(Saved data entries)
Segment Open

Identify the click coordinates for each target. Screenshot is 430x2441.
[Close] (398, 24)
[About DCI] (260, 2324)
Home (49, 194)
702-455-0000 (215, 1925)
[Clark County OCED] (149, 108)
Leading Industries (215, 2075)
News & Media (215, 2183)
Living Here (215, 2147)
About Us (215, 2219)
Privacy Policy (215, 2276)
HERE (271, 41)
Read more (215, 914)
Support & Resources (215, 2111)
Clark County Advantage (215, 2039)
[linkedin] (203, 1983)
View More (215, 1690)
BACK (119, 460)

Segment Closed

--- Work request ---
Copy verbatim the span of lines that begins with the line holding "[About DCI] (260, 2324)" and ends at the last line of the records.

--- Written solution ---
[About DCI] (260, 2324)
Home (49, 194)
702-455-0000 (215, 1925)
[Clark County OCED] (149, 108)
Leading Industries (215, 2075)
News & Media (215, 2183)
Living Here (215, 2147)
About Us (215, 2219)
Privacy Policy (215, 2276)
HERE (271, 41)
Read more (215, 914)
Support & Resources (215, 2111)
Clark County Advantage (215, 2039)
[linkedin] (203, 1983)
View More (215, 1690)
BACK (119, 460)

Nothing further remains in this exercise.